Ruuel was conveniently nearby, so I handed the stick to him as a greysuit materialised at my elbow and insisted on shining a light in my eyes and making me follow it. The rest of First Squad climbed on the platform and – when the greysuit said they couldn’t see any immediate impact on me – Second Squad joined them.

The faintest brush of fingers on my arm brought my attention back to Ruuel, who had enhanced and now touched one bare finger very lightly to the crystal stick. He was still looking tired, but calmly analytical as he gazed down at the crystal.

"Good instinct," he said, at last. "The elementals – fire, light, electricity particularly – will cause it to become a gas. Not poisonous. The intention of this is to capture."

"Understood," Grif from Second Squad said, and I found myself lifted back on the platform, Ketzaren and Alay flanking me even before my feet touched the stone.

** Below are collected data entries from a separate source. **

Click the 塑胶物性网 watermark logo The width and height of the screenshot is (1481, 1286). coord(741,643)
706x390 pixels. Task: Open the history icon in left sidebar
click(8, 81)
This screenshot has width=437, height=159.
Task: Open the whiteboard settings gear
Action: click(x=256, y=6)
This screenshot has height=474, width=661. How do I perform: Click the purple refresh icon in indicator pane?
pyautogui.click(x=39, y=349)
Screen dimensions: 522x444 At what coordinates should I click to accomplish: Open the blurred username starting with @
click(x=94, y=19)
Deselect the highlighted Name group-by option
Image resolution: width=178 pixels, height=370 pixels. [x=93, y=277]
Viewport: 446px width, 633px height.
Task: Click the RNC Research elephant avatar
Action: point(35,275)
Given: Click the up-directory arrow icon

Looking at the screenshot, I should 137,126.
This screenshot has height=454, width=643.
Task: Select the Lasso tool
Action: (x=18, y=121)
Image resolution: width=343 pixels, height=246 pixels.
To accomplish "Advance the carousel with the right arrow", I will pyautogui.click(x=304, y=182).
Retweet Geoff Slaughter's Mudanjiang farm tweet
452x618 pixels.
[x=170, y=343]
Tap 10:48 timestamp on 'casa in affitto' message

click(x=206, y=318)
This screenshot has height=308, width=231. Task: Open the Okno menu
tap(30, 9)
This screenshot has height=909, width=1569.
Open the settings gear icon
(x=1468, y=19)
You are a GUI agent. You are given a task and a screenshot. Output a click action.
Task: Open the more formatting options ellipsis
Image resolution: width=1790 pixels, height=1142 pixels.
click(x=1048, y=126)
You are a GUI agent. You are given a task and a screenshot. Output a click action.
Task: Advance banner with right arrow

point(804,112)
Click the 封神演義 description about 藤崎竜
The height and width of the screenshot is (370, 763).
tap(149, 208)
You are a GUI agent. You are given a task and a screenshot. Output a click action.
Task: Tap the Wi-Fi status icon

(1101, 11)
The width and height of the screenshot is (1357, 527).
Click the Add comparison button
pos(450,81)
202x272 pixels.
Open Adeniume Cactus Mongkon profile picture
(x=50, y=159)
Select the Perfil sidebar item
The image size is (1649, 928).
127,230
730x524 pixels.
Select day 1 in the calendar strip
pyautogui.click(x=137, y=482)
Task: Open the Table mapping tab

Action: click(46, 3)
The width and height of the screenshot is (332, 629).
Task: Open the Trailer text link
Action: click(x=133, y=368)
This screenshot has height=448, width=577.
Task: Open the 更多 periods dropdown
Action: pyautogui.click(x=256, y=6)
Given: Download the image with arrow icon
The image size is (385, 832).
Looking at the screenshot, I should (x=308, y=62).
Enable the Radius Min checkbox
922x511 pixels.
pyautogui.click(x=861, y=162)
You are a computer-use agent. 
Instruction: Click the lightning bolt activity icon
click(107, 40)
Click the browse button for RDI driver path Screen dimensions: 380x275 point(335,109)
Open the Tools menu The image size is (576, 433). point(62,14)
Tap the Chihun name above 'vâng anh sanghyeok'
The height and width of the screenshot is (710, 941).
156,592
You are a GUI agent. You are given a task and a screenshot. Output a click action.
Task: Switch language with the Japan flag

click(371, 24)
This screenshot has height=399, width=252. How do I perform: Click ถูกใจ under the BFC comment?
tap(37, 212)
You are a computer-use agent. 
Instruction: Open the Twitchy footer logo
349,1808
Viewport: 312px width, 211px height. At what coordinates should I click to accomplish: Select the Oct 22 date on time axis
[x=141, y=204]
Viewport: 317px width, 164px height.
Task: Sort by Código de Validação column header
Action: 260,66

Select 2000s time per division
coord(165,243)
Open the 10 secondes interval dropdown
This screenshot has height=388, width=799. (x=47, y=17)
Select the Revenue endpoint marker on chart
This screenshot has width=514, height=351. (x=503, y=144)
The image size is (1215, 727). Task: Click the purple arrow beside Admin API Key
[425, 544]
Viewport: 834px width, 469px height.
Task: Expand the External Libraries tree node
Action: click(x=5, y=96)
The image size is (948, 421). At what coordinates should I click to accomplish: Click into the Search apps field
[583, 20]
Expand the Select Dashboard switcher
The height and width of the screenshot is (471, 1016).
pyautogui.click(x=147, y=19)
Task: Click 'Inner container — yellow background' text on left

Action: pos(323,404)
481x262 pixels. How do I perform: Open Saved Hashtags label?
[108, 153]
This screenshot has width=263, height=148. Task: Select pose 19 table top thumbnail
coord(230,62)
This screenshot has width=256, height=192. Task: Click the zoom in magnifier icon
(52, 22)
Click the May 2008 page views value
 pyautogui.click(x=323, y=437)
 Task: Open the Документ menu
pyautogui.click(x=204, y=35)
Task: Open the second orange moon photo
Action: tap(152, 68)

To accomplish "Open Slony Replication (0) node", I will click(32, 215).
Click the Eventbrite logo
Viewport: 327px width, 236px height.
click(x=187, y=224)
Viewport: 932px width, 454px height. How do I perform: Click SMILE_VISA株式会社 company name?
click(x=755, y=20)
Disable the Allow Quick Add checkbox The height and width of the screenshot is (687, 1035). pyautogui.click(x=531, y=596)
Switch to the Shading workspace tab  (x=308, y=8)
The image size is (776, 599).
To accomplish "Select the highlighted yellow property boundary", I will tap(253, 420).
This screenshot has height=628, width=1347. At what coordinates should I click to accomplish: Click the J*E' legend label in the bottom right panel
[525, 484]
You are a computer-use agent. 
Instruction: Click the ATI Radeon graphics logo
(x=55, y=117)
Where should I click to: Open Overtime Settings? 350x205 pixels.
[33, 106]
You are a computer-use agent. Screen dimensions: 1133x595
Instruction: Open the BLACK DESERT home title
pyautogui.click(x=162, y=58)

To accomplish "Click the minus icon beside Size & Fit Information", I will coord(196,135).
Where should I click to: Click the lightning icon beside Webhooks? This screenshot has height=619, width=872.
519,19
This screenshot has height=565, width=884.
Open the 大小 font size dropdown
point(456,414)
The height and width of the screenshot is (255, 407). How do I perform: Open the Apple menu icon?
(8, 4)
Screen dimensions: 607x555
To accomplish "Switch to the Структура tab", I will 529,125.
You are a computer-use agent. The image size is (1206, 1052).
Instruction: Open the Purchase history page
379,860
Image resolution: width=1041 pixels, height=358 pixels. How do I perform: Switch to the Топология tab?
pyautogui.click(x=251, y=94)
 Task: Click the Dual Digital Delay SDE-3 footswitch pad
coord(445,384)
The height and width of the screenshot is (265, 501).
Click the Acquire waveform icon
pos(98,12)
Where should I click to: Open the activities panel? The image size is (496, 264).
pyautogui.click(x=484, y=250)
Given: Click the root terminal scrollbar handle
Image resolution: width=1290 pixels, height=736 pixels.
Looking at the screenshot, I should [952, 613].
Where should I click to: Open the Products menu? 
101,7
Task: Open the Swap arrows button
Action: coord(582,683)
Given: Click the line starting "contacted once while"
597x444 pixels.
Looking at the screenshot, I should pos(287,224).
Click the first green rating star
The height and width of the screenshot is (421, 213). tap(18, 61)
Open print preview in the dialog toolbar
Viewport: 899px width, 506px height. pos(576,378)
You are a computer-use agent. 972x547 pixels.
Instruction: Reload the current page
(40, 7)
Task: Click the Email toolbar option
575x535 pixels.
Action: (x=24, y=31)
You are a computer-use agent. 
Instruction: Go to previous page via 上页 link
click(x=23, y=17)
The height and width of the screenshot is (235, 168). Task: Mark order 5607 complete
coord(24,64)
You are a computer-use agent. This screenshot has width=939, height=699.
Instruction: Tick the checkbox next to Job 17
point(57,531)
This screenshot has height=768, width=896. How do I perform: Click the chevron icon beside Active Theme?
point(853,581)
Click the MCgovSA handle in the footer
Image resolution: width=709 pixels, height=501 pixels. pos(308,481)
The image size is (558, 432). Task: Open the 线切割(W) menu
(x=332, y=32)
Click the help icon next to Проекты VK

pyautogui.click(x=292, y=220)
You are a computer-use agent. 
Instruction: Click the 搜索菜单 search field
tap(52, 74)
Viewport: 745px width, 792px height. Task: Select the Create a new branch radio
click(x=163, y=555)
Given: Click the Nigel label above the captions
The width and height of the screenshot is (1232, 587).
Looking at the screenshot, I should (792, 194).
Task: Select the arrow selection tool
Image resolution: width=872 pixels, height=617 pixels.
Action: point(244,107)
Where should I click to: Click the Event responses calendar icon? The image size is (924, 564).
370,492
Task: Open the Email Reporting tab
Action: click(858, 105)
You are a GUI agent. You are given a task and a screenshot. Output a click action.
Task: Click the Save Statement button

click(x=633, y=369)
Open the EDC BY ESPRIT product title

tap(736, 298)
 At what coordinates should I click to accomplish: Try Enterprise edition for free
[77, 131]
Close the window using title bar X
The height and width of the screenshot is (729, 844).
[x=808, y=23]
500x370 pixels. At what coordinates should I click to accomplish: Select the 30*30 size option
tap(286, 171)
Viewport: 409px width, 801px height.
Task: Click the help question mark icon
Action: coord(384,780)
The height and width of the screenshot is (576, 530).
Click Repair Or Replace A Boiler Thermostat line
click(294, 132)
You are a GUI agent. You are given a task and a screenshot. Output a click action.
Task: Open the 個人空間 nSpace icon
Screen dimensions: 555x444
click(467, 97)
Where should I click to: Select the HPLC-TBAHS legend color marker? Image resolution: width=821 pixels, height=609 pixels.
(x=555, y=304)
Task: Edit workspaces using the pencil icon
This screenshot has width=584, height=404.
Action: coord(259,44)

The next couple of minutes were pretty frantic. Cruzatch are dangerous close-combat fighters, and their claws can cut through things: not quite as easily as a light-sabre, but enough to mean that Maze’s barricade wasn’t holding. And there were dozens of the things. The telekinetics took point, using the splintering rock to force them backward, out of the trapped room. I was sent straight back to Pandora, to bring Third and Fourth Squad, and the Setari went full-out once they were out of the range of the crystal.

Ketzaren and Alay kept me close, but moved me out of the platform room, even though Maze had broken up most of the crystal and shoved the pieces off to one side. By the time I got outside the battle was aerial, and the Cruzatch were retreating.

"Don’t pursue individually," Maze said, and the Setari dropped down to gather in the very centre of Kalasa, then broke into two – Second and Third staying at the central point with me, while First and Fourth vanished into a big building about four levels up.

I didn’t like that: listening to Maze’s occasional terse instructions but not able to see what was happening. The Cruzatch tried to ambush them, and it sounded like it got pretty hairy for a couple of moments. I guess my expression mustn’t have been particularly guarded – First and Fourth Squad are most of the people I care about on this world – because Taarel put her hand on my shoulder for a moment and smiled at me, eyes full of confidence and reassurance. She really is so very kingly.